The Gut-Brain Axis – Part 5, Parkinson’s Disease


The view that Parkinson’s disease (PD) may be a neurodegenerative disorder of both the brain and the gut is on the rise. PD is primarily recognized for its motor symptoms. Slow movements (bradykinesia), rigidity, tremor and postural instability, collectively known as Parkinsonism, are the most obvious traits of the disease. But patients with PD also experience nonmotor symptoms, namely olfactory disturbances, sleep disorders, depression, and, importantly, constipation.

In fact, gastrointestinal (GI) impairments are very commonly observed in Parkinson’s disease, with around 30% of patients reporting such symptoms. These GI changes used to be regarded as nonmotor symptoms of advanced PD, but it is now known that the GI tract can be affected before motor signs are evident, despite becoming more prominent in advanced PD.

Constipation is a highly common complaint among PD patients. Studies have suggested that constipation may be an early clinical manifestation of PD as it can sometimes precede the onset of motor symptoms by over a decade. The prominence of GI symptoms and the rise in awareness of the role of the gut-brain axis in a number of pathologies has steered PD research towards the study of a possible contribution of the gut to the progression of the disease.

Recently, an increasing amount of evidence has been pointing to the possibility that PD may actually start in the gut. Besides the high prevalence of GI symptoms before and during PD development, other findings have supported this view. An important finding was that Lewy bodies – the deposits of alfa-synuclein observed in PD patients – can be found not only in the central nervous system (CNS), but also in the enteric nervous system (ENS) in the gut.

Studies focusing on Lewy body pathology have actually reported alpha-synuclein deposits in the ENS of nearly every patient with PD. Furthermore, a positive correlation between gut permeability and intestinal levels of alfa?synuclein has been observed in patients with early PD.

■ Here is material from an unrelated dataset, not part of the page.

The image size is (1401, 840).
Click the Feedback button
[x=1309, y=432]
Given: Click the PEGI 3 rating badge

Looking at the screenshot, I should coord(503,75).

New evidence strongly suggests that the neuropathological changes in PD may follow a specific chronological and regional pattern. Several studies have shown that alpha-synuclein can be transported between neurons. Therefore, this supports the hypothesis that the neurodegenerative process in PD may start in the ENS and spread through cell-to-cell transmission via the vagus nerve to the substantia nigra and other areas of the CNS, before the manifestation of motor symptoms occurs.

These will only become apparent after loss of around 80% of dopaminergic neurons in the substantia nigra and dysfunction of the local dopaminergic pathway. Further neurodegeneration can then lead to dysfunction of higher cortical structures, which may manifest as cognitive decline.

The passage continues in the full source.